Die Versicherung nennt einen Restkaufwert von… sagen wir mal einer beliebigen Summe von… 1.250,83 EUR.

Die Versicherungsgesellschaft macht seinen ehemaligen Kunden darauf aufmerksam, dass wenn man einen Betrag von mehr als 1.200 EUR auf ein fremdes Konto überweist dem Finanzamt mitteilen muss und durch die Abgabeordnung sowie das Erbschaftssteuergesetz wohl der Fiskus die Hand aufhält (so zumindestens versteht es der ehemalige Kunde).

Bedeutet das, dass der ehemalige Kunde die 1.250,83 EUR beim Finanzamt angeben muss und/oder bedeutet das, dass die Versicherungsgesellschaft o.g.
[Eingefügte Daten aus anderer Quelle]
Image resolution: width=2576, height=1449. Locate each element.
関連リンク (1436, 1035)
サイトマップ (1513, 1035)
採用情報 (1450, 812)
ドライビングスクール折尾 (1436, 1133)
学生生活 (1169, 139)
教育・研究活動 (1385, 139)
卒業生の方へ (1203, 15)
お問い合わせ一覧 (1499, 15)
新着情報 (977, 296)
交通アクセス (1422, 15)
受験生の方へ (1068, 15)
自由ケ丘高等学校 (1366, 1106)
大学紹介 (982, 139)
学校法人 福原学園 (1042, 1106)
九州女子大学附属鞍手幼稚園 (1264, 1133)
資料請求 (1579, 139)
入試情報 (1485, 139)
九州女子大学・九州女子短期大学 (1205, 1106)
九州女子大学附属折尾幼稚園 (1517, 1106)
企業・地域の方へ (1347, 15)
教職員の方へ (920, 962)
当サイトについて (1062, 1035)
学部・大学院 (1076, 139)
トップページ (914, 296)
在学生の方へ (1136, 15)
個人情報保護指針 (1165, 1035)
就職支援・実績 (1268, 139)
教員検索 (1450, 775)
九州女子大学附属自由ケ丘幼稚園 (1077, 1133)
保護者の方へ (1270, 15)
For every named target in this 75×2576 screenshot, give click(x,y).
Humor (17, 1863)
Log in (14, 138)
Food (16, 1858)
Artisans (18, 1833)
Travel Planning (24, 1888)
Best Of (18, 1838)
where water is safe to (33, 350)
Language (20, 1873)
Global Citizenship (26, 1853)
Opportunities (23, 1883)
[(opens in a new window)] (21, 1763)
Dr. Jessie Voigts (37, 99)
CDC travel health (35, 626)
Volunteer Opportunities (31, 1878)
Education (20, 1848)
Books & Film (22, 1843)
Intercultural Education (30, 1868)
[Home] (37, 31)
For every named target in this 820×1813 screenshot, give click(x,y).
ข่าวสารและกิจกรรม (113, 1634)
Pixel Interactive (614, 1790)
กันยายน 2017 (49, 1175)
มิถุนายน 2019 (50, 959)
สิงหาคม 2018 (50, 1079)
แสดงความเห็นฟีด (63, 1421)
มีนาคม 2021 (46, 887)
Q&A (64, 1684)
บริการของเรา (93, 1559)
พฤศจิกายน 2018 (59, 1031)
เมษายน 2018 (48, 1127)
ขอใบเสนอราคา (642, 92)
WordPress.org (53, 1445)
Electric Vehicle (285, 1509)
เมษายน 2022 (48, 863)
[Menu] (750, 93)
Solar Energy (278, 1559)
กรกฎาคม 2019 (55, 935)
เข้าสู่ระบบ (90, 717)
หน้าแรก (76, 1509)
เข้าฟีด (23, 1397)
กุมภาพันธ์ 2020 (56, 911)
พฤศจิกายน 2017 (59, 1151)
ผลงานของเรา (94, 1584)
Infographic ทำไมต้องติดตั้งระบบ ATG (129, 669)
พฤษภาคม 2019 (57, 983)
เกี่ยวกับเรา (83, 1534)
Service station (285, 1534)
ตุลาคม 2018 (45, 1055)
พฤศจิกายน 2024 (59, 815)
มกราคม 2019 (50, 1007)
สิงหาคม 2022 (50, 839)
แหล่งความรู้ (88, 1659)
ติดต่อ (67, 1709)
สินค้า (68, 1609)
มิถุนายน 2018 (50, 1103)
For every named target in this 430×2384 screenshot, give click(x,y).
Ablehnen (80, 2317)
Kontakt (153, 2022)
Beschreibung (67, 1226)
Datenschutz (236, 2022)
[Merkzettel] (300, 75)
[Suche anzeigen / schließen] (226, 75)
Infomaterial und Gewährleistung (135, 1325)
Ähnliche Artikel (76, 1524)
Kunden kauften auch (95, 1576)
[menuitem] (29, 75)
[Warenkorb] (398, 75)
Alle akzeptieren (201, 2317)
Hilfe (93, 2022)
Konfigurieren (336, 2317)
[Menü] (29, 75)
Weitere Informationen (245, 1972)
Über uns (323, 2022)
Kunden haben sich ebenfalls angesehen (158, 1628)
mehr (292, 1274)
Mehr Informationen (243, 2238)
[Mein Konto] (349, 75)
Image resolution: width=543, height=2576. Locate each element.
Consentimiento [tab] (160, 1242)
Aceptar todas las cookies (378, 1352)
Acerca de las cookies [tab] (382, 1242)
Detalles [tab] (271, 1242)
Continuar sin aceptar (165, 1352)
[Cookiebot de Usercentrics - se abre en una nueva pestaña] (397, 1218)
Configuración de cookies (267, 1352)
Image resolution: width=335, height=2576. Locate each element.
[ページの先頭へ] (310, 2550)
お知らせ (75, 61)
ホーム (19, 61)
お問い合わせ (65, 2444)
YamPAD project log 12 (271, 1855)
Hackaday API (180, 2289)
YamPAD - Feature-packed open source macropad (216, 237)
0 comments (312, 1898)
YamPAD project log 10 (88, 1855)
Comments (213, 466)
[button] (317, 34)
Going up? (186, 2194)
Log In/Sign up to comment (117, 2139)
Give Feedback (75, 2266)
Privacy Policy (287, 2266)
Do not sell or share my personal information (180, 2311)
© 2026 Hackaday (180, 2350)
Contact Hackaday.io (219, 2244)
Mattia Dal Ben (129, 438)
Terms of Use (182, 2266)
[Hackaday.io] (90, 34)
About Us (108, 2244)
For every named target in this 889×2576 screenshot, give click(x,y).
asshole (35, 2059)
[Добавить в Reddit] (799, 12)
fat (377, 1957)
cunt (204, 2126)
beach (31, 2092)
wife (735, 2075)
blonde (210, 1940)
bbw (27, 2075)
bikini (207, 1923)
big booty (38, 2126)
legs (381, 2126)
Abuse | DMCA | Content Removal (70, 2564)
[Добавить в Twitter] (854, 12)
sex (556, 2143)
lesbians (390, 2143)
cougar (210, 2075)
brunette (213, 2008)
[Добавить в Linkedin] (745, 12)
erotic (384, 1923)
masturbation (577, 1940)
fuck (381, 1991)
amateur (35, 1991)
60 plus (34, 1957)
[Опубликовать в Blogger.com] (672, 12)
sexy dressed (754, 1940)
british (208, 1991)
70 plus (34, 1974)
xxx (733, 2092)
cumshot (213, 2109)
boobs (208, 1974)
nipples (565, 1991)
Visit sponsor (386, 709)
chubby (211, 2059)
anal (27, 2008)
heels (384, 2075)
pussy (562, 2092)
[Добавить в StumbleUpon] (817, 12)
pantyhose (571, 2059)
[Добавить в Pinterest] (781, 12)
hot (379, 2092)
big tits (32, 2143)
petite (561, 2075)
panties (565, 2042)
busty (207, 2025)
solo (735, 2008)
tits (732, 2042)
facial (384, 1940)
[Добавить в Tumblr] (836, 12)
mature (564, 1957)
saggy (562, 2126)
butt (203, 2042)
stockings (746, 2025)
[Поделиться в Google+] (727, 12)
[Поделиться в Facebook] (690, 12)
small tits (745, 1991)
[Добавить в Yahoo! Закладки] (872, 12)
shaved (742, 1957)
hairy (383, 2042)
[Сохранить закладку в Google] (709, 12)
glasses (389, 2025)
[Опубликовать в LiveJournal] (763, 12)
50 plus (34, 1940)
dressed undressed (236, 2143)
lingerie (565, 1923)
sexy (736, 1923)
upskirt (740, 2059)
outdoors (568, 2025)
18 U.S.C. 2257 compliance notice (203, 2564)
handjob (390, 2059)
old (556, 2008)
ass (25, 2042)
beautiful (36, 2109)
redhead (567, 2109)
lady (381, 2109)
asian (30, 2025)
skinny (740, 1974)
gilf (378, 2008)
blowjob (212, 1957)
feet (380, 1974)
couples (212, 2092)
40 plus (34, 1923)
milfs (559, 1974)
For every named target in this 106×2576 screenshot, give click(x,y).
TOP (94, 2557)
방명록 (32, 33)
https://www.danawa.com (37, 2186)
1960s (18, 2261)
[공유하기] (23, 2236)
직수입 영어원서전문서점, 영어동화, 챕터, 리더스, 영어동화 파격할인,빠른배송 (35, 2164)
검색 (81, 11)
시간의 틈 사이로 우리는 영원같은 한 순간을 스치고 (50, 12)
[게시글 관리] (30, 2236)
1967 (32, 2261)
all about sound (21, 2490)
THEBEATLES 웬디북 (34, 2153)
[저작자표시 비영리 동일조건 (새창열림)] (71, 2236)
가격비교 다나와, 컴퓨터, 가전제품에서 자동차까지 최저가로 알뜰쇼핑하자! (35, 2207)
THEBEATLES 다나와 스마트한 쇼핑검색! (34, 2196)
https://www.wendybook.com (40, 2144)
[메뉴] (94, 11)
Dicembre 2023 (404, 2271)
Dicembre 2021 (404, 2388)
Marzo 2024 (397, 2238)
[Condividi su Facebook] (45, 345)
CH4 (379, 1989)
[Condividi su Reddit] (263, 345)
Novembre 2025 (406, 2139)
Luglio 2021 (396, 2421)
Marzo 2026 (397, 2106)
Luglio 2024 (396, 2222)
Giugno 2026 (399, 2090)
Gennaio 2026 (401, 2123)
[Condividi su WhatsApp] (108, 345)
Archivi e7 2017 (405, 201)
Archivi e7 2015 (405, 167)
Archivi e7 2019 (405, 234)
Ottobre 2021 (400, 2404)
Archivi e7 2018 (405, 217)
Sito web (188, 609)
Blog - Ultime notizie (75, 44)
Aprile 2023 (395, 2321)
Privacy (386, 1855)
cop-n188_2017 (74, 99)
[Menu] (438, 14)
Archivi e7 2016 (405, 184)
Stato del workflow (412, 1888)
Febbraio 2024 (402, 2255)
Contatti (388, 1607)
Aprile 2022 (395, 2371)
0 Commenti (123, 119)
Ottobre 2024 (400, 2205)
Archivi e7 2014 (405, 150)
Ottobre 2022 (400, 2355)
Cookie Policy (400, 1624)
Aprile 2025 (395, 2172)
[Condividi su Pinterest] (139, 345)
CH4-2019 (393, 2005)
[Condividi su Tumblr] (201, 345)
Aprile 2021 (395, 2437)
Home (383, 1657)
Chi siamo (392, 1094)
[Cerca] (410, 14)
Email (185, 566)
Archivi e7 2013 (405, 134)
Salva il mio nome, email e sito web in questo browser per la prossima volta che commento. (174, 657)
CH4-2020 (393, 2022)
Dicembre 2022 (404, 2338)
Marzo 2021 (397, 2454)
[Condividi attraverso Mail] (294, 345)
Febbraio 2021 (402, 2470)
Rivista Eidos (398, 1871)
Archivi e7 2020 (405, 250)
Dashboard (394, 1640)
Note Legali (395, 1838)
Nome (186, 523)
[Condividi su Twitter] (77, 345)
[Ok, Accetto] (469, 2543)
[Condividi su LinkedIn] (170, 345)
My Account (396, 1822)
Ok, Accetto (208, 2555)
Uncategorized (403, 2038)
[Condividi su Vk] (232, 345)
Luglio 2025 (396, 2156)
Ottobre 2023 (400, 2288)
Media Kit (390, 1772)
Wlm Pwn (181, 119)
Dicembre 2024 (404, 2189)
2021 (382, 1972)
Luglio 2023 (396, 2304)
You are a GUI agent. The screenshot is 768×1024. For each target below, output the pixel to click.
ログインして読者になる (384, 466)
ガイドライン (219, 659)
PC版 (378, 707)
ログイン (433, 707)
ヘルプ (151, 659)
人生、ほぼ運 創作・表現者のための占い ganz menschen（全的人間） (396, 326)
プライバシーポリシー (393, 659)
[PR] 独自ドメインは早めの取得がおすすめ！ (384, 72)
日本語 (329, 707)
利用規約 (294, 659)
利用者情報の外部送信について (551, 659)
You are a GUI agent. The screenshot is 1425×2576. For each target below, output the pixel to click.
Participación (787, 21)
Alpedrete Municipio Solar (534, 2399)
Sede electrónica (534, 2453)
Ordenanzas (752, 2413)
Betrag minus Erbschafrtssteuer überweist?
Und mit wieviel weniger (soundsoviel Prozent von Betrag x) muss der ehemalige Kunde von den 1.250,83 EUR rechnen?

Gruss GDA

Erbschaftssteuer fällt (vereinfacht gesagt) nur bei Schenkungen unter der warmen oder unter der kalten Hand an…

Wurden denn irgendwelche Hausnummern (§§) der Abgabenordnung oder des Erbschaftssteuergesetzes genannt?

Evtl. müssen erstattete Versicherungsbeiträge mit den gezahlten und als Sonderausgabe geltend gemachten Beträgen verrechnet werden (in der Einkommensteuer).